To commemorate that 70th anniversary, Godzilla Minus One dials the clock back to the widescale destruction of post-WWII Japan, covering the first few years of national rebuilding after nuclear devastation.  The giant primordial lizard of the title is once again shaken awake by the human folly of the atomic bomb, a great sin against Nature echoed in the creature’s flamethrower-style “atomic breath.”  The film’s limited budget means that Godzilla gets limited screentime, but the monster is deployed wisely as an unstoppable, unfathomable horror whose atomic power is so great that it burns away the flesh of its own towering body.  Godzilla is scary again, more of a harrowing extension of war survivors’ PTSD than a rollicking hero to children everywhere.  The cleverest move the movie makes, then, is by limiting the scope of its drama to match the limited scope of its monster attacks.  We feel the fear Godzilla stirs in just a few cowering citizens’ lives, even though both the monster and its victims represent large-scale national grief in metaphor.  It’s a small-cast wartime melodrama that’s occasionally interrupted by kaiju-scale mayhem, the same way a soldier who survives war is supposed to go through the motions of normal life in peacetime despite frequent, violent reminders & memories of the atrocities they’ve witnessed or participated in.  The “Minus One” of the title refers to people struggling to rebuild their lives from Ground Zero, only to be reset even further back by the grand-scale cruelties of life & Nature, through the monster.  It’s tough to watch.

The drama gets even more intimate & insular from there.  Most Godzilla movies dwell on the city-wide chaos of the monster attacks, depicting thousands of victims scattering away from Godzilla’s path like helpless insects.  In contrast, Godzilla Minus One zooms in to assess the value of just one, individual life in that mayhem.  Its mournful protagonist (Ryunosuke Kamiki) is a kamikaze pilot who dodged his suicidal mission during the war and now suffers intense survivor’s guilt, convinced that he morally failed in his duty to serve his nation.  The sudden appearance of Godzilla offers the self-hating young man a second attempt at wartime valor, to the point where he’s disturbingly excited by the prospect of facing off against the monster instead of experiencing healthier responses like fear & grief.  In a more proudly nationalistic action thriller, this sentiment would go unchallenged, and his self-assigned self-sacrifice would be celebrated as traditional macho heroism.  Instead, Godzilla Minus One is about the community of people around the pilot—each having survived their own war atrocities & personal shortcomings—convincing him that his life is worth living, that he has value beyond the damage he can cause as a lone soldier in a war that’s officially over.  The honor of serving his country through death is no nobler than risking his life de-activating leftover explosive mines to put food on his family’s table; it’s sad & disgraceful, and it should be treated as a worst-case scenario.

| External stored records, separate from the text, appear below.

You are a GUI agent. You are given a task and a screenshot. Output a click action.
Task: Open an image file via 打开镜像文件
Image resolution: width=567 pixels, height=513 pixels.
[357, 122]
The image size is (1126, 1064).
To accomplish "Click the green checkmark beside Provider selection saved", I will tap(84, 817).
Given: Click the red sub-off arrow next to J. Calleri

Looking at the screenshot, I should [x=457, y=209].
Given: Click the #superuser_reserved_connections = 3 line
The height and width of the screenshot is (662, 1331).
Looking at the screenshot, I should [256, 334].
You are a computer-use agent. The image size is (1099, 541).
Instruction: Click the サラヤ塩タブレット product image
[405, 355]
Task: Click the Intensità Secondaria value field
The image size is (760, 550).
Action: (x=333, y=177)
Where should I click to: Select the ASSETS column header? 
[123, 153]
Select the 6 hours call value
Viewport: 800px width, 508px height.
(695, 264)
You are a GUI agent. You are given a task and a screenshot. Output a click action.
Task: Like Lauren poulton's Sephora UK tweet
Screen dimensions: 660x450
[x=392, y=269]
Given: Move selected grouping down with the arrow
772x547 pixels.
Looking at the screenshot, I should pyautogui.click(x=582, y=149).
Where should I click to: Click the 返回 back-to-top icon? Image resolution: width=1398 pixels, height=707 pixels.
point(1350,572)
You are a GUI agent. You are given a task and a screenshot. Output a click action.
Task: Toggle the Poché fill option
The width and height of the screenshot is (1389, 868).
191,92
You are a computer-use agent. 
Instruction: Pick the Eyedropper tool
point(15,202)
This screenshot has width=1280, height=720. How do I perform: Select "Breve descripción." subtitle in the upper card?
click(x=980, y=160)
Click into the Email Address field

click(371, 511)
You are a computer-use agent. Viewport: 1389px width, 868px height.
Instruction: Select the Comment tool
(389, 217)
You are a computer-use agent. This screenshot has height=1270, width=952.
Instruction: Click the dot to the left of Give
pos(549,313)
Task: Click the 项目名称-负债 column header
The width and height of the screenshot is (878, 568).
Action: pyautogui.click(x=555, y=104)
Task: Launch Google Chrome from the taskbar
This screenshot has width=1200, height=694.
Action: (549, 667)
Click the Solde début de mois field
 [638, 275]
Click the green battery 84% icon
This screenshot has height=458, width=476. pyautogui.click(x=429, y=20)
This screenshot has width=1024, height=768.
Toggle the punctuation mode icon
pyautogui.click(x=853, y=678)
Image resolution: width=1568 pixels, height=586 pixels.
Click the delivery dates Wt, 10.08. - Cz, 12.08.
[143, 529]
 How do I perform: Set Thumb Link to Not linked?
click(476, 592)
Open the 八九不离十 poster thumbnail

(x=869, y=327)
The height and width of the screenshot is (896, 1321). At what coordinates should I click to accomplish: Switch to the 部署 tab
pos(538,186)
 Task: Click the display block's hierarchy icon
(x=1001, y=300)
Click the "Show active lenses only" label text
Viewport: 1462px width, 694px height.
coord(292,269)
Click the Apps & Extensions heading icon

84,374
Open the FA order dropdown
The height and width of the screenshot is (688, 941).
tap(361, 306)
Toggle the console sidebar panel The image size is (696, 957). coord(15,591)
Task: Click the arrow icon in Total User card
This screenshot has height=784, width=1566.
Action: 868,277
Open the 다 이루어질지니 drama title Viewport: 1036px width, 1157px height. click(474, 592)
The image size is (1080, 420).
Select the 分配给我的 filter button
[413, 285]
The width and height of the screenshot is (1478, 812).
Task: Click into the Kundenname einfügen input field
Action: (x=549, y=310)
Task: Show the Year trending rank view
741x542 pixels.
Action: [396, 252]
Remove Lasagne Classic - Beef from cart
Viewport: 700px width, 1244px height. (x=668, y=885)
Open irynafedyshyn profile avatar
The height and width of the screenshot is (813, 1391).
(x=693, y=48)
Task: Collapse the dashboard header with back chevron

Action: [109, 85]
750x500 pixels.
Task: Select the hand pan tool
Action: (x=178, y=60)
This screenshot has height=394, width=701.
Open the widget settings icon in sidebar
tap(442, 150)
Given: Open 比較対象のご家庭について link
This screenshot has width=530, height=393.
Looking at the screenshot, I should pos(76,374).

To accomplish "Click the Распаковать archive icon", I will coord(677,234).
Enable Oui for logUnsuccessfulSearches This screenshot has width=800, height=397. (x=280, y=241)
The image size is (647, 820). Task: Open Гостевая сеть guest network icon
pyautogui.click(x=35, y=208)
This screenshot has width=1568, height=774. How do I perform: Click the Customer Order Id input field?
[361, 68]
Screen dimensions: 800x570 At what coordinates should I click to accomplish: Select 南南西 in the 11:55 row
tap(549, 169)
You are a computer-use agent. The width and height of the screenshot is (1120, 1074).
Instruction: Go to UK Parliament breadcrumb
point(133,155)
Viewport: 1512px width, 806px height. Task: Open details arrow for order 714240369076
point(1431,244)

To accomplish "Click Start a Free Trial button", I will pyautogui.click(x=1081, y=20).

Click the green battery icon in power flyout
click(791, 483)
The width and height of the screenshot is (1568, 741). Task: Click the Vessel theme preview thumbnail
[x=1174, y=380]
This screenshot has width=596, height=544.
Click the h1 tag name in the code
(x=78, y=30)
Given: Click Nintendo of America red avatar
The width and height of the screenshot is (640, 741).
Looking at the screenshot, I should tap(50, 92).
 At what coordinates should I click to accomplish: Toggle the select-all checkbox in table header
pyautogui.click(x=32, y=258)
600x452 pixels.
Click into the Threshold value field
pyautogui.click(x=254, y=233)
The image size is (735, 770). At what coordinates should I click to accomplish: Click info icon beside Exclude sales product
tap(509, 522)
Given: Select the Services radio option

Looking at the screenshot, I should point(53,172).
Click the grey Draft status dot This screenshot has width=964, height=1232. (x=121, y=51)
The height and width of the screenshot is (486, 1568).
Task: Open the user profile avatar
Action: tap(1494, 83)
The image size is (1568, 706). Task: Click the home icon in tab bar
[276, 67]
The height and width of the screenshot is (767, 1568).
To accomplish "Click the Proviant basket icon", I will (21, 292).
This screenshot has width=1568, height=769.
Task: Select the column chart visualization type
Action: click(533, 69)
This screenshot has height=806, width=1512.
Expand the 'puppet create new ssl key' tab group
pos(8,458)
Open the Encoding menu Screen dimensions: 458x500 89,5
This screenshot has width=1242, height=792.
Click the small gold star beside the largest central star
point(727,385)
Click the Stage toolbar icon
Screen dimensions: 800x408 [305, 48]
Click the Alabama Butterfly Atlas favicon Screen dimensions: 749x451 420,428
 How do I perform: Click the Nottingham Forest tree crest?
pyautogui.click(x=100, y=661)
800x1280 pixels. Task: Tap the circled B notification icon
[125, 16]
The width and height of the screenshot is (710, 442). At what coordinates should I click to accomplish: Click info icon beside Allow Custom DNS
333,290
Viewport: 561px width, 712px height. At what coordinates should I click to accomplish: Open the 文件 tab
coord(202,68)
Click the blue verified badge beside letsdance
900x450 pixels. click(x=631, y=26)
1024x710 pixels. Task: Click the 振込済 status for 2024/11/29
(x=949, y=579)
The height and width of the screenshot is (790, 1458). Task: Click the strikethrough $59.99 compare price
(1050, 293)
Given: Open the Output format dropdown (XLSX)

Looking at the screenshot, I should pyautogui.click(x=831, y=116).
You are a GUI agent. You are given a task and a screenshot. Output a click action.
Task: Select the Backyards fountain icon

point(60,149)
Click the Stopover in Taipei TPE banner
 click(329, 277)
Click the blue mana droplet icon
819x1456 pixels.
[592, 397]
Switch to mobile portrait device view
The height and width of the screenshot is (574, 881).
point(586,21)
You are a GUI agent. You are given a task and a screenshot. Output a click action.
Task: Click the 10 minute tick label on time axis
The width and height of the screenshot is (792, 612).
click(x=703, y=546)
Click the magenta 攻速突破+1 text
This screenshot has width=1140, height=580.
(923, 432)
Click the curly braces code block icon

The dramatic beats of Godzilla Minus One are just as predictable as the rhythm of its monster attacks, and just as devastatingly effective.  I cried with surprising frequency during the final twenty-minute stretch, even though I saw each dramatic reveal coming from a nautical mile away.  Maybe it’s because I vaguely related to the communal struggle to rebuild after multiple unfathomable catastrophes, having remained in New Orleans through a series of floods & hurricanes.  Maybe it’s because I more personally related to the pilot’s struggle to learn a foundational sense of self-worth, the toughest aspect of adult life.  Maybe it’s because composer Naoki Satō’s gargantuan score drummed those sentimental feelings out of me through intense physical vibration.  Who’s to say?  All I can confidently report is that the drama is just thunderously affecting as Godzilla’s roars, which is a rarity in the series.